Open Letter to David Marcus, President of Paypal From a Pakistani - khalidmbajwa
http://faisalkhan.quora.com/Open-Letter-to-David-Marcus-President-of-Paypal

======
brownbat
> Drug and Terrorist Financing issues are more prevalent in the West than in
> Pakistan (I can provide you various reports and references as published by
> the Senate Committees in the US and other US based institutions).

It'd be interesting to hear more on this point. This might be the first open
letter I've read that goes beyond simple publicity stunt and just asks
interesting questions I'd be curious to hear a response to (even if there is
some cogent explanation, which there may be, no idea).

I'm especially curious now, is PayPal primarily concerned with terror
financing? It's at least plausible.

But Western Union can send money to Pakistan, do they simply not care?

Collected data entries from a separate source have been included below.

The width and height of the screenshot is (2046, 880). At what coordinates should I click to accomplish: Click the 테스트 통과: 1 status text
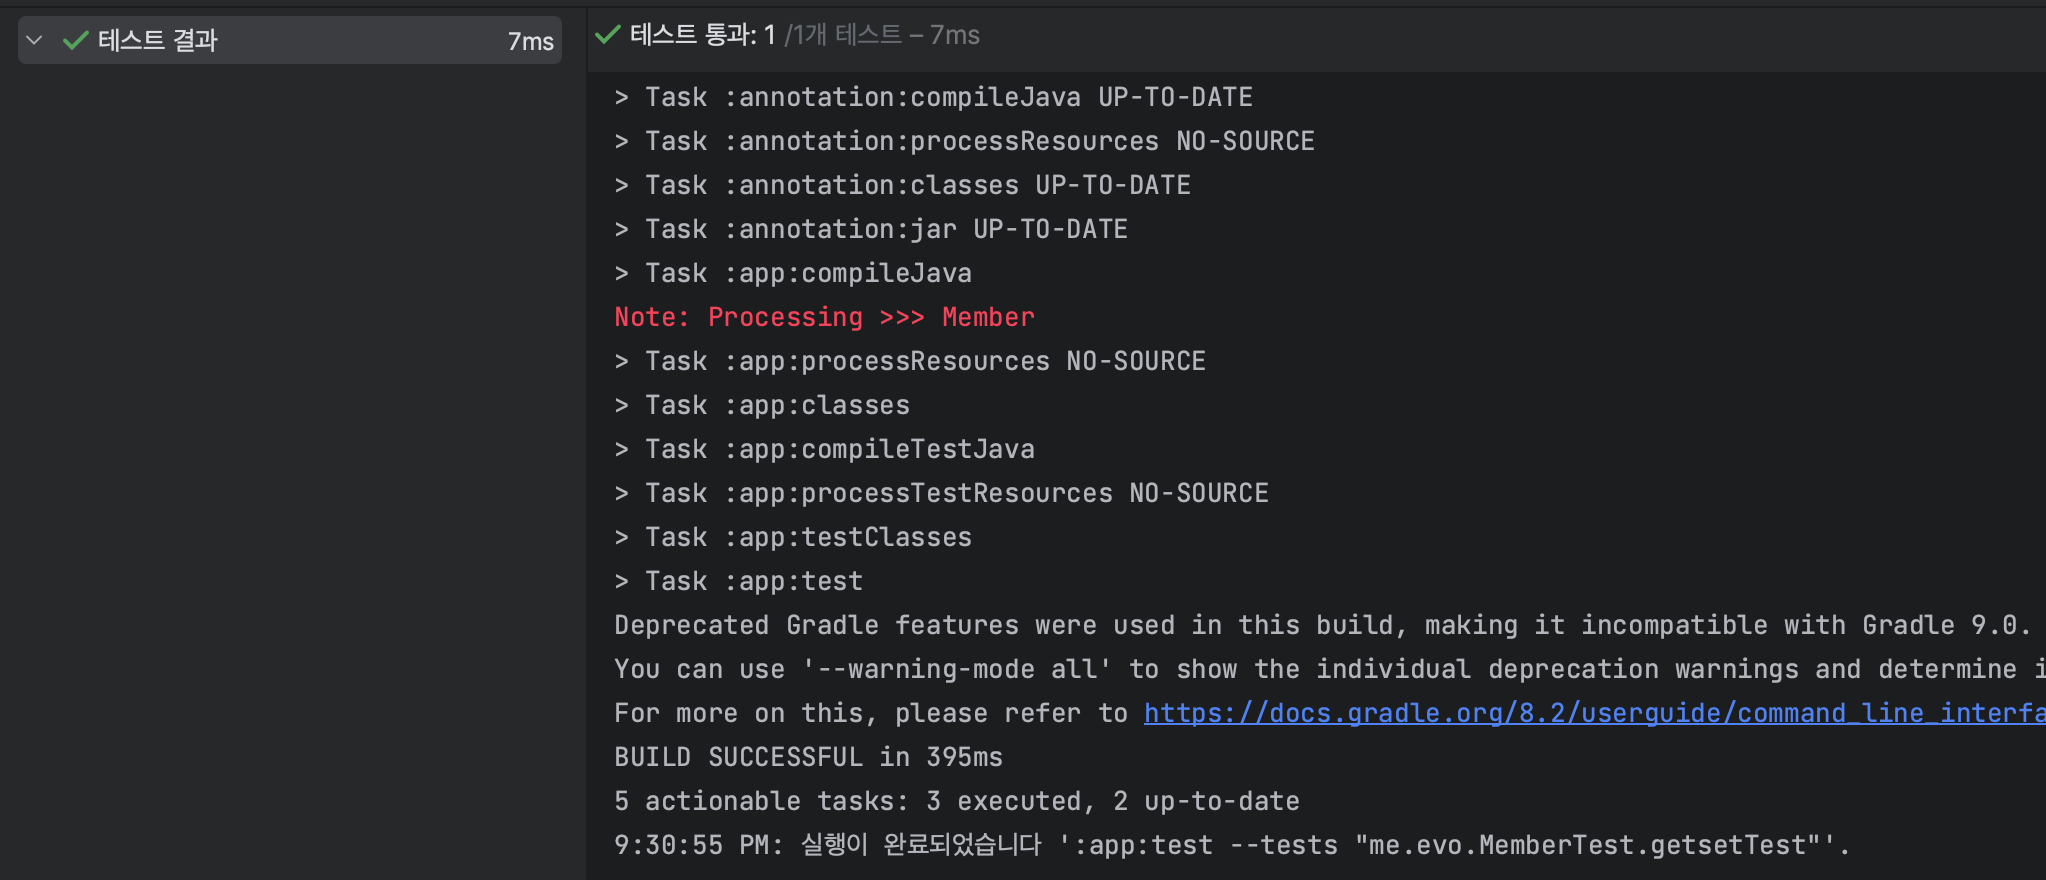tap(703, 35)

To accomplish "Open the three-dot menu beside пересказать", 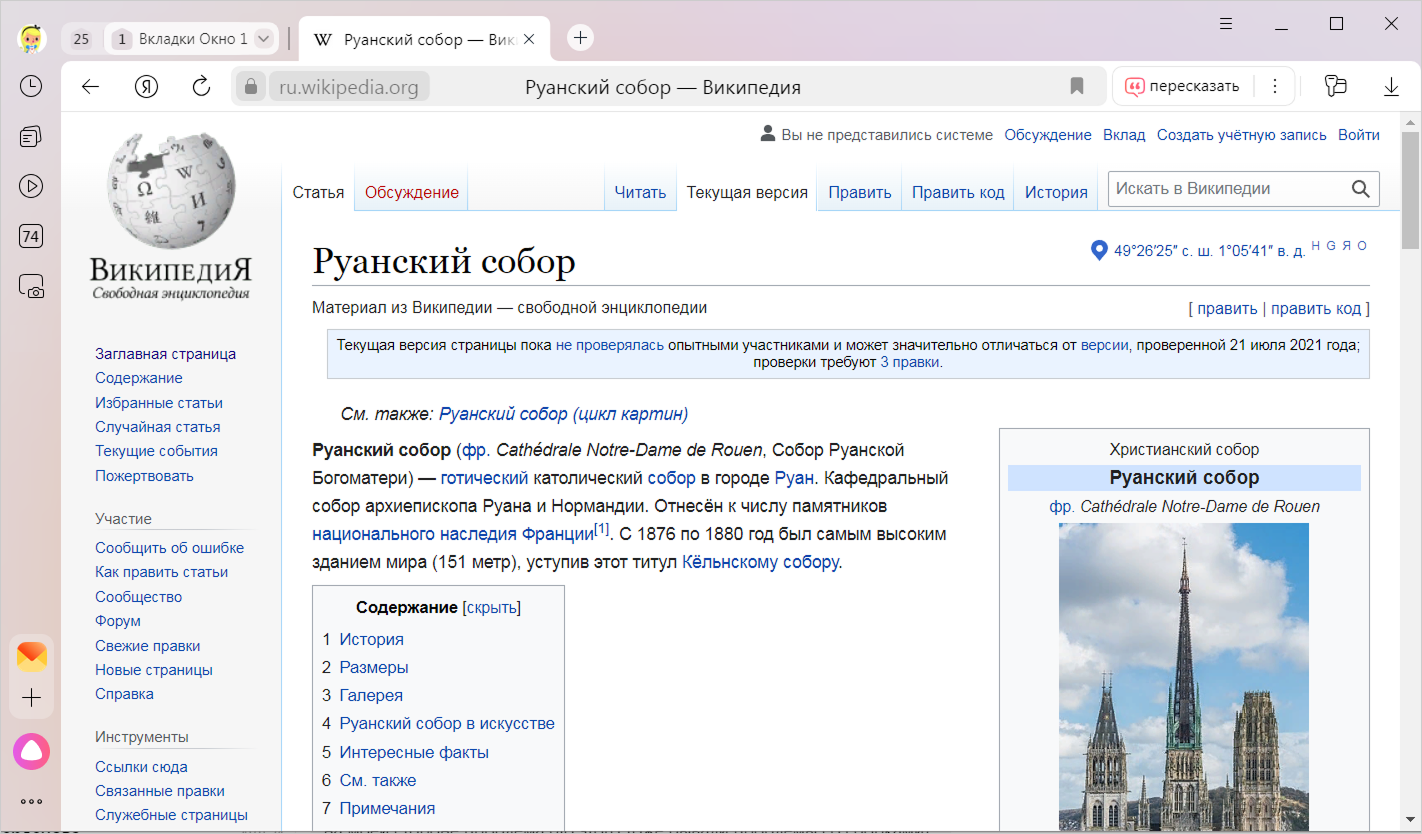I will [x=1274, y=87].
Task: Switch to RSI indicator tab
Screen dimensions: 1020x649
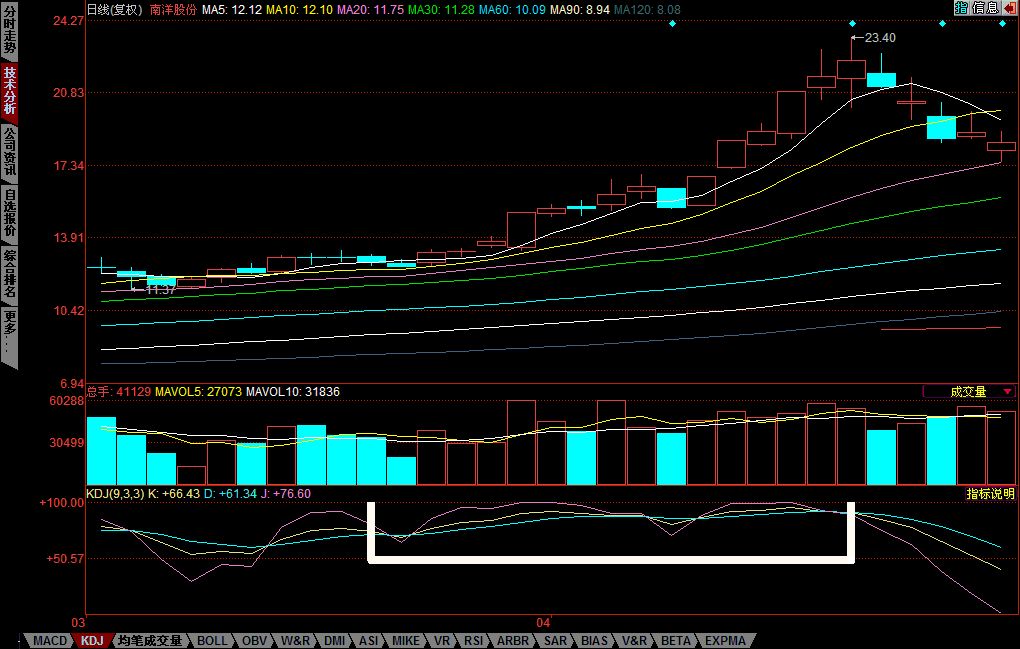Action: click(x=473, y=640)
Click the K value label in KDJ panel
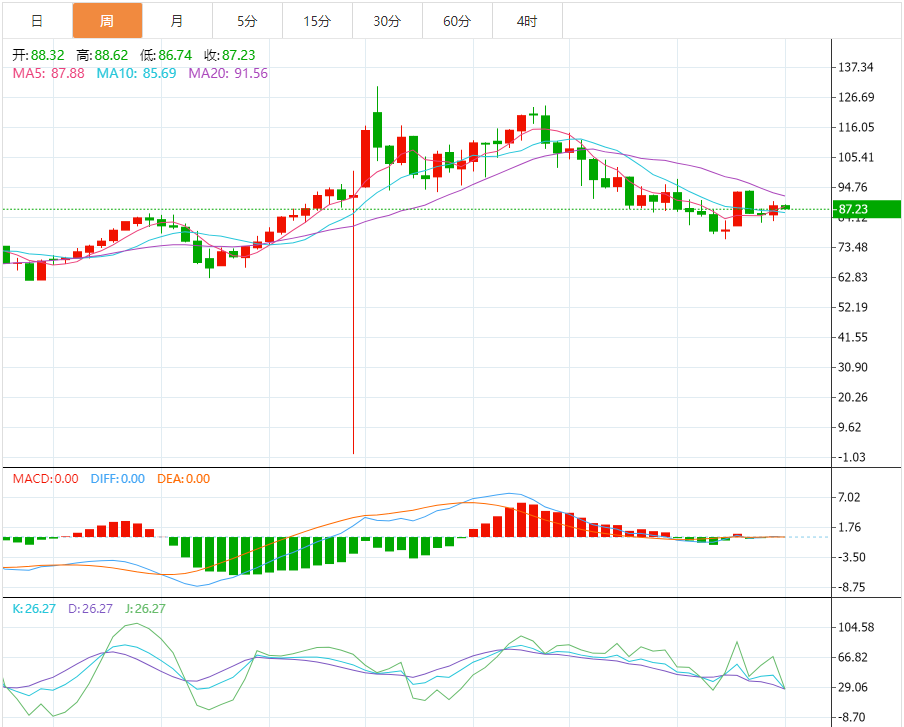This screenshot has width=904, height=727. (34, 608)
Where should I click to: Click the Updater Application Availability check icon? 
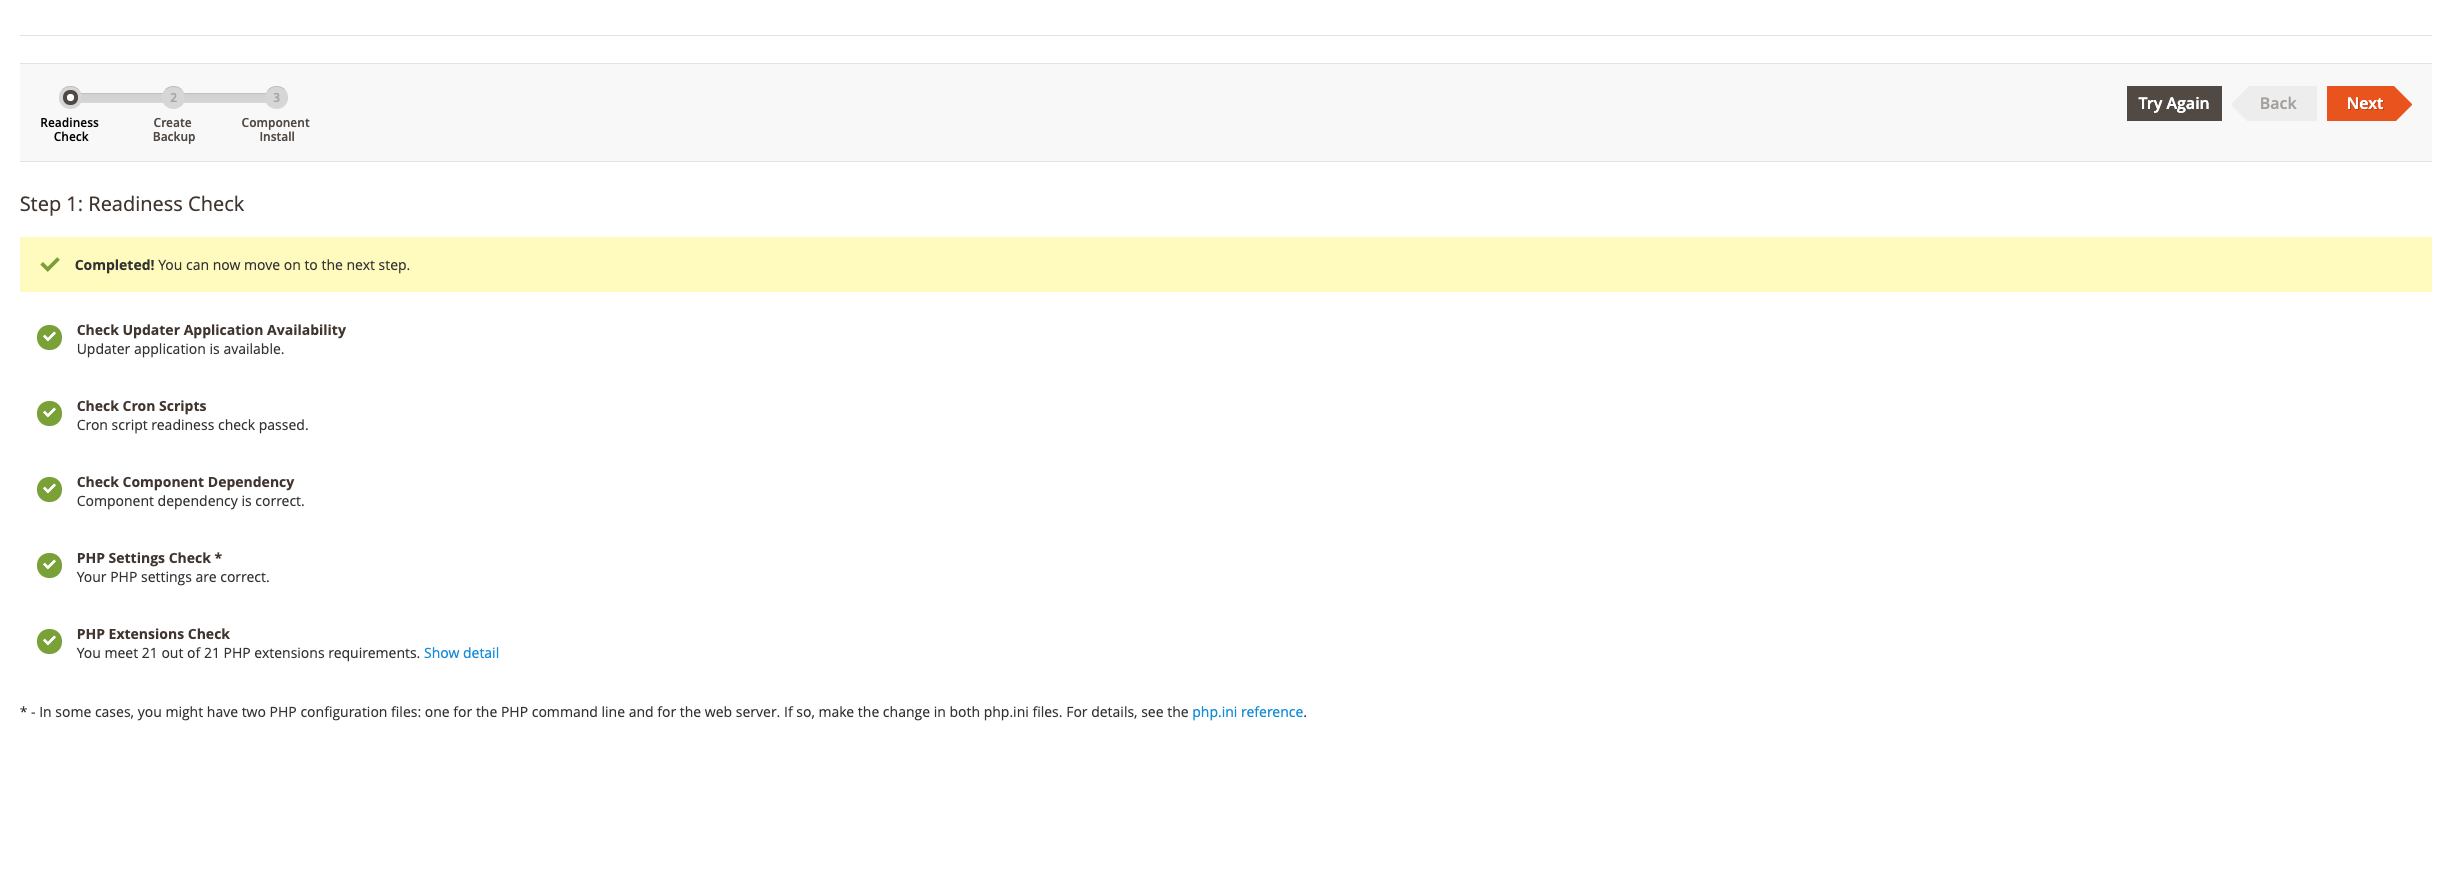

What are the mechanics of terrorist financing that PayPal is trying to stop
here?

OP makes a case that allowing PayPal would actually improve efforts to
monitor/control terrorist financing... is there anything on the other side of
the ledger? Is PayPal trying to avoid having to develop sophisticated
analytics to guard against terror financing, to avoid falling foul of 18 USC
2339A, "Providing Material Support to Terrorists?"

Again, why has WU made a different legal calculation here?